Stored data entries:

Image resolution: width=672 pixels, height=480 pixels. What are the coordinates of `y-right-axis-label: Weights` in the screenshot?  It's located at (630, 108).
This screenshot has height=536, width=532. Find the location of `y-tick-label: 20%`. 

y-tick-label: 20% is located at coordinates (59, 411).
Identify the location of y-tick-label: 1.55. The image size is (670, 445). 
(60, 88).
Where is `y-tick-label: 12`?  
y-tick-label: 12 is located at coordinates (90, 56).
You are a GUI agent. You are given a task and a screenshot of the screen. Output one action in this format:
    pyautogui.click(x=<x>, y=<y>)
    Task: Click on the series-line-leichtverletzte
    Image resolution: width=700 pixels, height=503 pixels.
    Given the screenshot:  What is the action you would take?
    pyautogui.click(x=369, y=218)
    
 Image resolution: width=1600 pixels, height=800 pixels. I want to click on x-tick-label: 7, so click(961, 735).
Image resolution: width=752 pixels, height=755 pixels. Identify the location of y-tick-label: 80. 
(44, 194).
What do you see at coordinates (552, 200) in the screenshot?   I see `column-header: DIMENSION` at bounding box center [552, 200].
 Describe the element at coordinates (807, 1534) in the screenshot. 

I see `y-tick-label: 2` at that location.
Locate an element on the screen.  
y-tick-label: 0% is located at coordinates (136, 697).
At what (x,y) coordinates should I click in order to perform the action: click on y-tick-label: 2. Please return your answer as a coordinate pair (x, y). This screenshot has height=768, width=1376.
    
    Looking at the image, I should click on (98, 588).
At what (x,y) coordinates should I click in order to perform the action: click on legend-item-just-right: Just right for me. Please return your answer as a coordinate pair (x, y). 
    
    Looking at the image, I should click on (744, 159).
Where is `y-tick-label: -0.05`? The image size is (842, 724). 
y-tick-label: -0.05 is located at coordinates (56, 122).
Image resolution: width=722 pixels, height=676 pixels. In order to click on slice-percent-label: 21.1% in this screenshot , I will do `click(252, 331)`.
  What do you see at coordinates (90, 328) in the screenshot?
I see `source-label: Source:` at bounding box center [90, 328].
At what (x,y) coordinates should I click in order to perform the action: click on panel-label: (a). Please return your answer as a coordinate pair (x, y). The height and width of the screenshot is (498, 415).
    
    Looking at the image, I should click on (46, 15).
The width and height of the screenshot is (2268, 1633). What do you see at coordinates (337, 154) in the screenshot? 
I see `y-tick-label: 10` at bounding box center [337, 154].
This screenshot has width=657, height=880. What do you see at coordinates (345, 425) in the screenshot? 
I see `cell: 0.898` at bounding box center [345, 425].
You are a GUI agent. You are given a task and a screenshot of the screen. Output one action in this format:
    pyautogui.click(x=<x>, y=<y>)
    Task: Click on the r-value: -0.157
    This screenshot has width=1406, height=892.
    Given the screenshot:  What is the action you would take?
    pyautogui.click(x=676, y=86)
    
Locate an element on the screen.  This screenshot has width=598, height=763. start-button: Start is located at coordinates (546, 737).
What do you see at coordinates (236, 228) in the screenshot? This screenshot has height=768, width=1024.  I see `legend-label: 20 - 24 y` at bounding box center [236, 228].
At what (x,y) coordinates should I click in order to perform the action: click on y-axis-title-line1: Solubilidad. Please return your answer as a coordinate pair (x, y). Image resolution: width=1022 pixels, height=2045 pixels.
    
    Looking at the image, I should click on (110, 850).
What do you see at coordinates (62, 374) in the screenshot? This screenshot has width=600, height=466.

Instructions to follow:
Change "Find the location of" to "Give the position of" in the lines from the start up to and including the line with "y-tick-label: 20% is", keeping everything else as it is. Give back only those lines.

Exercise response:
Image resolution: width=672 pixels, height=480 pixels. What are the coordinates of `y-right-axis-label: Weights` in the screenshot?  It's located at (630, 108).
This screenshot has height=536, width=532. Give the position of `y-tick-label: 20%`. 

y-tick-label: 20% is located at coordinates (59, 411).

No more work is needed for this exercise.